### Challenge a
Duplicate the concentrations note word for word, from start to finish.

### Page excerpt
◆ ◆ ◆

Customer Concentrations
 
During the year ended June 30, 2019, the Company had four major customers that each represented more than 10% of its revenues on an individual basis, or approximately $8,072,000 or 87% of its total revenues.
 
During the year ended June 30, 2018, the Company had two major customers that each represented more than 10% of its revenues on an individual basis, or approximately $3,181,000 or 77% of its total revenues.
 
Suppliers/Vendor Concentrations
 
The Company obtains a limited number of components and supplies included in its products from a small group of suppliers. During the year ended June 30, 2019 the Company had three suppliers who accounted for more than 10% of its total purchases, on an individual basis. Purchases for these three suppliers totaled $6,855,000 or 62% of its total purchases.
 
During the year ended June 30, 2018 the Company had three suppliers who accounted for more than 10% of its total purchases, on an individual basis. Purchases for these three suppliers totaled $2,285,000 or 50% of our total purchases.

◆ ◆ ◆

(Item-finding records)
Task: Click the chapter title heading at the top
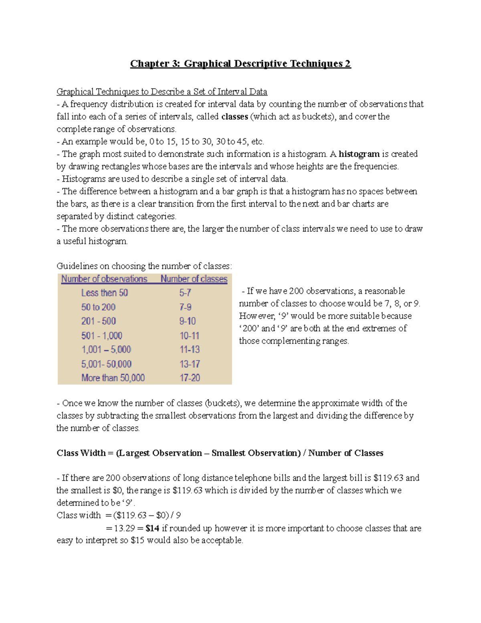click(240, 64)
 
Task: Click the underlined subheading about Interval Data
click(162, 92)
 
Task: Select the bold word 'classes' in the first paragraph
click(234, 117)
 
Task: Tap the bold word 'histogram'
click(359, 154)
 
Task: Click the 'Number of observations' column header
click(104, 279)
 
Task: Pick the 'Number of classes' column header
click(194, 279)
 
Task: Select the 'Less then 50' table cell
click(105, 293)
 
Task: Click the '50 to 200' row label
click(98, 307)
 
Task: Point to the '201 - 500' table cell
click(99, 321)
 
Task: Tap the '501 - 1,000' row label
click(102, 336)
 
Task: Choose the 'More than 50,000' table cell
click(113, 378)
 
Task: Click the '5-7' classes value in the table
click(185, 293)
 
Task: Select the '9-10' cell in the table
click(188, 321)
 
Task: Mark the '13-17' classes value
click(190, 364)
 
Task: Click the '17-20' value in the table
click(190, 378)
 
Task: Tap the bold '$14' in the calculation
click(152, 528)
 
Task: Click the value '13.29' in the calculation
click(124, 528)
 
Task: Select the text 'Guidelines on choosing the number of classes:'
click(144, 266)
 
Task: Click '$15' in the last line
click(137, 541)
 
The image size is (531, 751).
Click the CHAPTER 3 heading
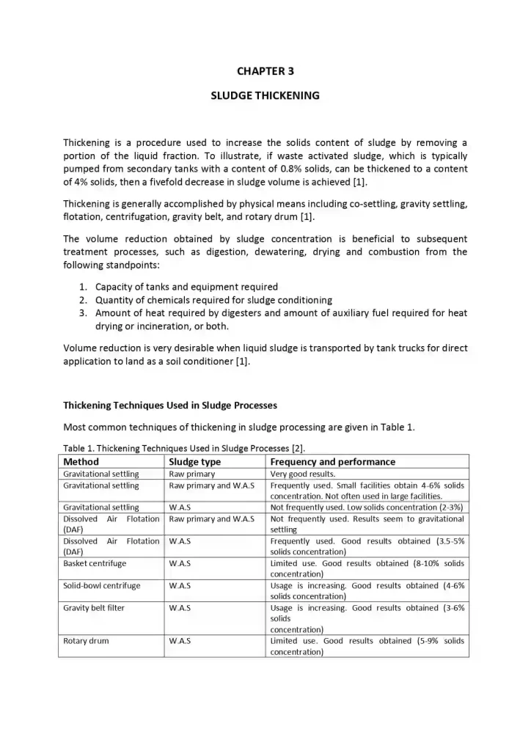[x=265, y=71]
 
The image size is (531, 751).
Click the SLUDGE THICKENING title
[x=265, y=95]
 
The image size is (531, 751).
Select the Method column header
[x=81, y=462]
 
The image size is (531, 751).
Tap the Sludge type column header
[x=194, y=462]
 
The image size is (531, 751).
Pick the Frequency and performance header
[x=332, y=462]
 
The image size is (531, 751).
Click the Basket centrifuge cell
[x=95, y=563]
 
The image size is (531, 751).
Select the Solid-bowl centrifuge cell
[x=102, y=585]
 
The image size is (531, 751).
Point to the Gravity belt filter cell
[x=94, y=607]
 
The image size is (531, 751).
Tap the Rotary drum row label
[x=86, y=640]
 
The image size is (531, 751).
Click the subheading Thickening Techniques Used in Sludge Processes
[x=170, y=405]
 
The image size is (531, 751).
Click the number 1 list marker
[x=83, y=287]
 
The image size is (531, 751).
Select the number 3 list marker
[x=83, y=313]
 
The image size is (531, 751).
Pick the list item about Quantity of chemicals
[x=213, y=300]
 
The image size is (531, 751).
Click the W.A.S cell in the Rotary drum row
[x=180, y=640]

◆ ◆ ◆

### Challenge b
Starting with the first line of the item-finding entries and going on through the line that contains "click(98, 307)", write those lines out again with "column header" substituted by "column title" and nothing else changed. Leave the pictures out.

### Complete output a
Customer Concentrations
 
During the year ended June 30, 2019, the Company had four major customers that each represented more than 10% of its revenues on an individual basis, or approximately $8,072,000 or 87% of its total revenues.
 
During the year ended June 30, 2018, the Company had two major customers that each represented more than 10% of its revenues on an individual basis, or approximately $3,181,000 or 77% of its total revenues.
 
Suppliers/Vendor Concentrations
 
The Company obtains a limited number of components and supplies included in its products from a small group of suppliers. During the year ended June 30, 2019 the Company had three suppliers who accounted for more than 10% of its total purchases, on an individual basis. Purchases for these three suppliers totaled $6,855,000 or 62% of its total purchases.
 
During the year ended June 30, 2018 the Company had three suppliers who accounted for more than 10% of its total purchases, on an individual basis. Purchases for these three suppliers totaled $2,285,000 or 50% of our total purchases.

### Complete output b
Task: Click the chapter title heading at the top
click(240, 64)
 
Task: Click the underlined subheading about Interval Data
click(162, 92)
 
Task: Select the bold word 'classes' in the first paragraph
click(234, 117)
 
Task: Tap the bold word 'histogram'
click(359, 154)
 
Task: Click the 'Number of observations' column title
click(104, 279)
 
Task: Pick the 'Number of classes' column title
click(194, 279)
 
Task: Select the 'Less then 50' table cell
click(105, 293)
 
Task: Click the '50 to 200' row label
click(98, 307)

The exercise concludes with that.